_GIVEN EXERCISE_: Please put each line of the listing below into a JSON list of strings, one string per line, leaving out blank lines.

───── MATERIAL FOR THIS TASK

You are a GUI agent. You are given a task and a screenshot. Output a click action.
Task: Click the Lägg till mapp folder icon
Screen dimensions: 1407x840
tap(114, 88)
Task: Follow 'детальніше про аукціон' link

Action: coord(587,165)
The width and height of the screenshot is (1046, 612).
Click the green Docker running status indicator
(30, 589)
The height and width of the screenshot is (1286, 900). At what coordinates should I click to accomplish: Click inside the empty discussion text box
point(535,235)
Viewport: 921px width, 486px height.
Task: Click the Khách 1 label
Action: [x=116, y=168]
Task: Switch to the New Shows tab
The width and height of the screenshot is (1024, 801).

──────────

_EXERCISE ANSWER_:
[
  "You are a GUI agent. You are given a task and a screenshot. Output a click action.",
  "Task: Click the Lägg till mapp folder icon",
  "Screen dimensions: 1407x840",
  "tap(114, 88)",
  "Task: Follow 'детальніше про аукціон' link",
  "Action: coord(587,165)",
  "The width and height of the screenshot is (1046, 612).",
  "Click the green Docker running status indicator",
  "(30, 589)",
  "The height and width of the screenshot is (1286, 900). At what coordinates should I click to accomplish: Click inside the empty discussion text box",
  "point(535,235)",
  "Viewport: 921px width, 486px height.",
  "Task: Click the Khách 1 label",
  "Action: [x=116, y=168]",
  "Task: Switch to the New Shows tab",
  "The width and height of the screenshot is (1024, 801)."
]